(Problem to work on): In the listing below, the lines starting with the line with "has width=1152, height=346." and going on through the line with "Click the filter" are to be reproduced exactly, and only those.

*** Block opens ***

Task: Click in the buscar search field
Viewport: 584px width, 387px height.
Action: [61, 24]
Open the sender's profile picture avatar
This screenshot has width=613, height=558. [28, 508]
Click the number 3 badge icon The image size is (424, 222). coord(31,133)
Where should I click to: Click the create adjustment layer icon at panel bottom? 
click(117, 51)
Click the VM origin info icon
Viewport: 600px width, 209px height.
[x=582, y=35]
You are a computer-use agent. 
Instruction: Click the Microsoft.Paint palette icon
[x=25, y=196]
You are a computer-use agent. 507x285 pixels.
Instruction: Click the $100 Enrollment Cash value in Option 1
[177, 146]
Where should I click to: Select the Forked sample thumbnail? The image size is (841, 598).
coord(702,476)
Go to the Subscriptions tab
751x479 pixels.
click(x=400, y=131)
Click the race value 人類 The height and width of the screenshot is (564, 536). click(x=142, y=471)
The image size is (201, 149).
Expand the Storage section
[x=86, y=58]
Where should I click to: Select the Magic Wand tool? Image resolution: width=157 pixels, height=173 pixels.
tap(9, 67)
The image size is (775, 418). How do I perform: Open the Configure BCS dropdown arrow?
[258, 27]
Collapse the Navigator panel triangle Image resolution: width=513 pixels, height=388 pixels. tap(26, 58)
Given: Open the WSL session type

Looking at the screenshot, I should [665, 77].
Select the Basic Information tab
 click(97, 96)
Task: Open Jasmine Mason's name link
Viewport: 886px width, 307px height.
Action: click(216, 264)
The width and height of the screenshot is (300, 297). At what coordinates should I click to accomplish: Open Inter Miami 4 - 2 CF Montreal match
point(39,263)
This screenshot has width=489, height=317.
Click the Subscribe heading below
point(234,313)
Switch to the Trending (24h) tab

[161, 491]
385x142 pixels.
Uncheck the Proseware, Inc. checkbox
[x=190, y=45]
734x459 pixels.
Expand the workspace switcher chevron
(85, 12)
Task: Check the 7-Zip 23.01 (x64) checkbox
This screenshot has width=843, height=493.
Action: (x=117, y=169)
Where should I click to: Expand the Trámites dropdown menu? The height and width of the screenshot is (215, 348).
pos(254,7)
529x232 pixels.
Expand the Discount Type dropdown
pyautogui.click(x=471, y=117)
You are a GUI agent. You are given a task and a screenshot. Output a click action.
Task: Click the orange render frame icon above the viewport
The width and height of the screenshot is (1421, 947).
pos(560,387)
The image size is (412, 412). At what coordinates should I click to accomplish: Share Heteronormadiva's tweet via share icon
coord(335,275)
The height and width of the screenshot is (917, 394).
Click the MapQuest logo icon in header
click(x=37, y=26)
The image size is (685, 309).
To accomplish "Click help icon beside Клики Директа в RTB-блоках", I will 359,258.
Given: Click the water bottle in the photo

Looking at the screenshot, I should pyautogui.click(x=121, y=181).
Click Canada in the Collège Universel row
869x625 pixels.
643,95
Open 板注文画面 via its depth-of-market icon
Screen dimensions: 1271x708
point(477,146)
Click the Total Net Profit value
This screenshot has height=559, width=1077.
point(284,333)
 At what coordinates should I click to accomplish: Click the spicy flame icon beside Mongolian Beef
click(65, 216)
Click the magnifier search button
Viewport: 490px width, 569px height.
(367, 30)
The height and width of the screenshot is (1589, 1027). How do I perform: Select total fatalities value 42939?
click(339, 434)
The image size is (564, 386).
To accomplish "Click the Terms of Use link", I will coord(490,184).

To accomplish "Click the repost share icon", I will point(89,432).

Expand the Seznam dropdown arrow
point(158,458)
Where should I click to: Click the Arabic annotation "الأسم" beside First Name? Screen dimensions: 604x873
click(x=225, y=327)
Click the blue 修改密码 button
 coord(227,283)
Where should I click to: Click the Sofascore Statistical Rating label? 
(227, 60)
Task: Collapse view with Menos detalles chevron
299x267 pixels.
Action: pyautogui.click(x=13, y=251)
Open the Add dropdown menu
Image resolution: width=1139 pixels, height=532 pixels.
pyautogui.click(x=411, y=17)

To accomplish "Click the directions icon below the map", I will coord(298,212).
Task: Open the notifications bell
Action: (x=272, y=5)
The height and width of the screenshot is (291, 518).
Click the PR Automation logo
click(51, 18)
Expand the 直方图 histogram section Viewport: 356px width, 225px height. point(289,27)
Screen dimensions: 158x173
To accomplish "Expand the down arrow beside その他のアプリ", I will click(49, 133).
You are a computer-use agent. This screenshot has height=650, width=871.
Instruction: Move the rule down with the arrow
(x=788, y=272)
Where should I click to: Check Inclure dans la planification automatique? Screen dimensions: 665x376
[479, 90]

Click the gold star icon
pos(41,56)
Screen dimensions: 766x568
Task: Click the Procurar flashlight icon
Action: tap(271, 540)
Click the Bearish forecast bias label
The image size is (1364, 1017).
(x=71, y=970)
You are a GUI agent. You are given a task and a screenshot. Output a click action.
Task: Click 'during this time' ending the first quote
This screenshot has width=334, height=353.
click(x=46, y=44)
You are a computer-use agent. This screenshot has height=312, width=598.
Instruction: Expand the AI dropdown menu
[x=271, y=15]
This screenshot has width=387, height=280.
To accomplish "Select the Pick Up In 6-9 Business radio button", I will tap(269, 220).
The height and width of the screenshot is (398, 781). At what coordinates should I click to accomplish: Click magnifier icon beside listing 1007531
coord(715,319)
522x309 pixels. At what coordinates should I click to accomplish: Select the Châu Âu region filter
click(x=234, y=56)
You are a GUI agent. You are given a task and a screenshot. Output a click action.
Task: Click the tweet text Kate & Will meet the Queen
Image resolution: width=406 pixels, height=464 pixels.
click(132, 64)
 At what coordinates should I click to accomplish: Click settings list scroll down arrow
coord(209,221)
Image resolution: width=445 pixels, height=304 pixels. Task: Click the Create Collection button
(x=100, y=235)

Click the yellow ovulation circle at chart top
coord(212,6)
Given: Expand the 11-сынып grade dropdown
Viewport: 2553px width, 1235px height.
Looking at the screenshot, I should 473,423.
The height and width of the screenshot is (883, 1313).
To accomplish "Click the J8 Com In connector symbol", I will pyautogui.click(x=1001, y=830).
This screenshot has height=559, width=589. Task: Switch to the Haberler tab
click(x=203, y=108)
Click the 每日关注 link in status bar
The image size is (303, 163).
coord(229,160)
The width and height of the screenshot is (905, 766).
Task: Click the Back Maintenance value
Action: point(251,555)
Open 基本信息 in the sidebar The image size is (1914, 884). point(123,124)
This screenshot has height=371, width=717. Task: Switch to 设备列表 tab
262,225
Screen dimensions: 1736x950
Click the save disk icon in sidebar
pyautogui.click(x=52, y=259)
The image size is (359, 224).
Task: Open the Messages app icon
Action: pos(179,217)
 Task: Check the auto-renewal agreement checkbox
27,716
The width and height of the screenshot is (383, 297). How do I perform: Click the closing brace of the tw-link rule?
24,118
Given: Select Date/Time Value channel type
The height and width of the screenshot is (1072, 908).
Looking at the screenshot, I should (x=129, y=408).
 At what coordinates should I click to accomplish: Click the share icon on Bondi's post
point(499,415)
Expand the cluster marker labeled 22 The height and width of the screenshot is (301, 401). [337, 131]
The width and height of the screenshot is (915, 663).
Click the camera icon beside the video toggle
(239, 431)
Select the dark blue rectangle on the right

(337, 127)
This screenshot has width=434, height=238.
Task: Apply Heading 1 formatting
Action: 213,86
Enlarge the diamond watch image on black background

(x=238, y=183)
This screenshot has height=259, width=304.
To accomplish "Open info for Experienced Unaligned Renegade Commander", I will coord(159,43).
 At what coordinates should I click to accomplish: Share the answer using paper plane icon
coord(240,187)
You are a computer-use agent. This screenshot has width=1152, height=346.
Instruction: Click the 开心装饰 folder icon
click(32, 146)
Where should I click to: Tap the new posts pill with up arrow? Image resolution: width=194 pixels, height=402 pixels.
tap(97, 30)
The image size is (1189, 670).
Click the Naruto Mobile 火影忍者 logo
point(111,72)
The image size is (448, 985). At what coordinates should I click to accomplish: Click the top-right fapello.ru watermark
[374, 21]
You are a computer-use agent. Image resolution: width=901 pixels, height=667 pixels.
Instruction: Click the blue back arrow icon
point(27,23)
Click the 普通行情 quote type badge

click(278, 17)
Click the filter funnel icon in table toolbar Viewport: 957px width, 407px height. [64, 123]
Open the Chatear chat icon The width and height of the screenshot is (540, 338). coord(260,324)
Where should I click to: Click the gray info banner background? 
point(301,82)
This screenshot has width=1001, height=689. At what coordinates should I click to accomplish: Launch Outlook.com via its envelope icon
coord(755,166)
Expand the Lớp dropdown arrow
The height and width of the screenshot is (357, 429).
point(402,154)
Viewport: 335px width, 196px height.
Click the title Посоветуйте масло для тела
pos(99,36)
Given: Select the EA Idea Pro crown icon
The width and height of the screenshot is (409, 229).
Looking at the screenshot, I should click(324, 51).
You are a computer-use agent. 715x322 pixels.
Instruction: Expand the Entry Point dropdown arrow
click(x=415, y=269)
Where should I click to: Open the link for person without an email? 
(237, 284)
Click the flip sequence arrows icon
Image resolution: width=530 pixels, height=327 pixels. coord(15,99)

*** Block closes ***

(Exercise answer):
You are a computer-use agent. This screenshot has width=1152, height=346.
Instruction: Click the 开心装饰 folder icon
click(32, 146)
Where should I click to: Tap the new posts pill with up arrow? Image resolution: width=194 pixels, height=402 pixels.
tap(97, 30)
The image size is (1189, 670).
Click the Naruto Mobile 火影忍者 logo
point(111,72)
The image size is (448, 985). At what coordinates should I click to accomplish: Click the top-right fapello.ru watermark
[374, 21]
You are a computer-use agent. Image resolution: width=901 pixels, height=667 pixels.
Instruction: Click the blue back arrow icon
point(27,23)
Click the 普通行情 quote type badge

click(278, 17)
Click the filter funnel icon in table toolbar Viewport: 957px width, 407px height. [64, 123]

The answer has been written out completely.